Mayhem in the Morning

Parking Shortage Leaves Juniors, Sophomores Battling for Spots


Bobby Assard

Junior lot full in the morning at the beginning of school.

Robert Assard, Reporter

WOODBURY — As many students, teachers, and administrators know, driving can be fun and gets us from point A to point B. Yet driving is a privilege, and as the school year comes to an end, many sophomores feel entitled to park wherever they would like in the junior lot. 

Even though the junior parking lot is first-come, first-serve, for many juniors and seniors who have not yet acquired an assigned spot in the senior section, this parking lot has become their go-to for parking this spring semester. 

The dilemma of parking leaves juniors and seniors stranded trying to find a spot each morning. Mayhem ensues both in the morning and when leaving after period 7. Unfortunately, students have felt the pain of the parking lots’ congestion and received tardies because drivers couldn’t find a new spot quick enough due to lack of space. 

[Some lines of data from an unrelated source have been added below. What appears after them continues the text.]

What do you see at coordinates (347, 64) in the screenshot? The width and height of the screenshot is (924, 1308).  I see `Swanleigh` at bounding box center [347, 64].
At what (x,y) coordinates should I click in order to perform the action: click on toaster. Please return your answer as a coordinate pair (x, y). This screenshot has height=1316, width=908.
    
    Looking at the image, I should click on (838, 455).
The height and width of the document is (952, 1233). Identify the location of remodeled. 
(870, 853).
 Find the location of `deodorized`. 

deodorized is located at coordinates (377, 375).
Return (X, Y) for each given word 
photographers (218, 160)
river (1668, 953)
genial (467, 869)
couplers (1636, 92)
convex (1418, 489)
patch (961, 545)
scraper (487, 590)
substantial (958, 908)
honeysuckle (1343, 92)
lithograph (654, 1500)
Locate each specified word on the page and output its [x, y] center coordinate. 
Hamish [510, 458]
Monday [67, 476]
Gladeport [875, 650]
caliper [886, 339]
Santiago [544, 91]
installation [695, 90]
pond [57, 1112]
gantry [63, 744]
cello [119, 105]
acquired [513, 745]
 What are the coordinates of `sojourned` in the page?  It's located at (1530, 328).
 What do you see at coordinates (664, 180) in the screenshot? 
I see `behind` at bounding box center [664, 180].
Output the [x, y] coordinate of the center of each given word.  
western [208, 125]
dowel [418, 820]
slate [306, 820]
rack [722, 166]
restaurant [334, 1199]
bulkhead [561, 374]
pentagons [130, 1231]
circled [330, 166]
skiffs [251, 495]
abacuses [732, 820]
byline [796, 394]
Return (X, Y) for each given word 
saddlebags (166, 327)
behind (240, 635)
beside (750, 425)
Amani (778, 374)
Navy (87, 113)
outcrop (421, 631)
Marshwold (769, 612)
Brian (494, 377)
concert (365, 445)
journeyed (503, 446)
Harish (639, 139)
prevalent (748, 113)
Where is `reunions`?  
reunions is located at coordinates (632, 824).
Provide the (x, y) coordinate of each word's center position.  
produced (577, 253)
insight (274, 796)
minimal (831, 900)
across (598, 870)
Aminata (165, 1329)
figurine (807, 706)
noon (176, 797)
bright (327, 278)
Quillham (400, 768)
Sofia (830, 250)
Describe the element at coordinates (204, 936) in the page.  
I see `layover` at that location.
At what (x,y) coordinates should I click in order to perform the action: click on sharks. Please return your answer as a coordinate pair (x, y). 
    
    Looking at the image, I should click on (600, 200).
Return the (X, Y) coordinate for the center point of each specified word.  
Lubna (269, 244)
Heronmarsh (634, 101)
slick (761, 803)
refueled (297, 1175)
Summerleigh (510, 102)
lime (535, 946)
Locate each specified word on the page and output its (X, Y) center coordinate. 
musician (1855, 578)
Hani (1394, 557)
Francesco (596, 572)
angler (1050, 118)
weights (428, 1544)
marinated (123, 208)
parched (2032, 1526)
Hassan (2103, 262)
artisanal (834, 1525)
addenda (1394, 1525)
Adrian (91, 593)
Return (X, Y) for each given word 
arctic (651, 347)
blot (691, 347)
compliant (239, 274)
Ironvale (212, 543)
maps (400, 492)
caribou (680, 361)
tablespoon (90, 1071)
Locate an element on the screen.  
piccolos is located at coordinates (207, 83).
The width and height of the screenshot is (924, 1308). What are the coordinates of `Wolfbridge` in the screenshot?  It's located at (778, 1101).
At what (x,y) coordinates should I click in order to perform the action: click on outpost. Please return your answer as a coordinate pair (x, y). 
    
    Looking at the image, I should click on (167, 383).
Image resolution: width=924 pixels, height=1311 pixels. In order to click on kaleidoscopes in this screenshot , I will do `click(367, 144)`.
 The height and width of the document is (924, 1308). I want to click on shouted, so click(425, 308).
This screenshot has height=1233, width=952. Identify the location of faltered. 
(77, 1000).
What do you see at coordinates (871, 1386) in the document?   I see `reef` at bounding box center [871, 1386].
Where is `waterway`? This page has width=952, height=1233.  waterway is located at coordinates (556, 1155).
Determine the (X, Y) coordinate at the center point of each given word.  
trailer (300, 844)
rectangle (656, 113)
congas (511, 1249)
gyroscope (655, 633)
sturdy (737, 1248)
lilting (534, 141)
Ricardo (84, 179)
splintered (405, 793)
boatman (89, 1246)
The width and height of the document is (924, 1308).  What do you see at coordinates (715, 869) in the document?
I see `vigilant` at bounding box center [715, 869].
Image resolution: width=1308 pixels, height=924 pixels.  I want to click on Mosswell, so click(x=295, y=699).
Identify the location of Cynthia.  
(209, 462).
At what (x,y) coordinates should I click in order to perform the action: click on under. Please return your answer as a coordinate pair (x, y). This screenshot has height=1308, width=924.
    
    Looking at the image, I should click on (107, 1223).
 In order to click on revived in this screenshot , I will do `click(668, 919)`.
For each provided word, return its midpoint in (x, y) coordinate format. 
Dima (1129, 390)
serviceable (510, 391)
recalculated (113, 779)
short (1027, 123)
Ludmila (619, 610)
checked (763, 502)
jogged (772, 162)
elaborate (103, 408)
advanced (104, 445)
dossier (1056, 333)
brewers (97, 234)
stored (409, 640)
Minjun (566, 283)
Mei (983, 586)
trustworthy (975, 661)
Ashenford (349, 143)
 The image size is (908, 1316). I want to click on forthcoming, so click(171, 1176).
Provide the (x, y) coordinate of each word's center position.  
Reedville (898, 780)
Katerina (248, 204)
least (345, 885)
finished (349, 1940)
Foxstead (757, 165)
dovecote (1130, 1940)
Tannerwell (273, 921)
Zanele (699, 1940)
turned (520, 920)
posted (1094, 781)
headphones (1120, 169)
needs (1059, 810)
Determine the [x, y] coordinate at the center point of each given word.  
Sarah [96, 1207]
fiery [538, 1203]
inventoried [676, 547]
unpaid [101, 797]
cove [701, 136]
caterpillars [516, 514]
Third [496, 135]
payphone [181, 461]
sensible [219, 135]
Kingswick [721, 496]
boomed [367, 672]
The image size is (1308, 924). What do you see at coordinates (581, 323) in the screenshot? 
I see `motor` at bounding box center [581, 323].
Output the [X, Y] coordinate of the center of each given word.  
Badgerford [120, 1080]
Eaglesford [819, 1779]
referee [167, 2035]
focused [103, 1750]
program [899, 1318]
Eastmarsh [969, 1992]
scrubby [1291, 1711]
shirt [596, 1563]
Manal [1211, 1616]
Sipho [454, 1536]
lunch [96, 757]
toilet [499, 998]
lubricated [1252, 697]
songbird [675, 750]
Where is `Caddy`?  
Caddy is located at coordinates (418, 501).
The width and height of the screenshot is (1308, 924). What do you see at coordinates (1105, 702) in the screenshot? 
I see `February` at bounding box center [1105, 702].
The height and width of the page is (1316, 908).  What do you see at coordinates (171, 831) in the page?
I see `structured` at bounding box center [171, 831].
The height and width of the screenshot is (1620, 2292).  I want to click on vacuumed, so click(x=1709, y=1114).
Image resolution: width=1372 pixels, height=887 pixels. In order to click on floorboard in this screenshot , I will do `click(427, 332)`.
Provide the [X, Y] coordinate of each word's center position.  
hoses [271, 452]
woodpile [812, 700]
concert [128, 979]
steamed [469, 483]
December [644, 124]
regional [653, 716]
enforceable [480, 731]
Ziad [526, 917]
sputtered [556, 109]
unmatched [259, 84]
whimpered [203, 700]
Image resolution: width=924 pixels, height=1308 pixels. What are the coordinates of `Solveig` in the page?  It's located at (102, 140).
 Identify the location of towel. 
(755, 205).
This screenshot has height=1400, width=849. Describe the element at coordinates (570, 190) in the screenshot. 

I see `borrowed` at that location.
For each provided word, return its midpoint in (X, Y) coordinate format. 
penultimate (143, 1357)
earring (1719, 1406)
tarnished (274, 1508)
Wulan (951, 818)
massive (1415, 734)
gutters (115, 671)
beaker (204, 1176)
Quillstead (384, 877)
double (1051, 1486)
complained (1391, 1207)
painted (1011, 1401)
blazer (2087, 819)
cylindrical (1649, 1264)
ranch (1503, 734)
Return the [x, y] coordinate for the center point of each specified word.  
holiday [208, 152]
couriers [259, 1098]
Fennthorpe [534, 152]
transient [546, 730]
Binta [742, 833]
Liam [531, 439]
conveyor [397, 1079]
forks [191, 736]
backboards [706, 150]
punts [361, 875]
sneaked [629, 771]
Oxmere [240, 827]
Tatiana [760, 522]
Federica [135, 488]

“We can’t really open [the parking lot] to sophomores since we still have some juniors waiting for spots to park,” says assistant principal Taryn Fernandez. “This leaves [sophomores] left out and incapable of driving into school.” 

Sophomores parking in the gravel lot leaves many upperclassmen scrambling to find a space to leave their car, which creates more parking issues for the school. 

“We had to wait years to park, so they should have to,” said Kennis McCarthy, an NHS junior.

Driving isn’t only helpful for those juniors and seniors getting to school; it’s helpful for getting them from school to work. When parking is unorganized, it takes longer for many students to get out and can result in those students being late to work.

“Sophomores can’t be parking here. It leaves us incapable of parking and it’s hard to find a spot after 7:10 a.m. because they are all taken,” says Timothy Humiston, junior at NHS.

Many upperclassmen have been in the sophomores’ position and understand the reasoning behind being so eager to drive to school. It’s fun, yet it leaves upperclassmen without spots and forces them to find another spot or park in someone else’s spot, leading to more conflict.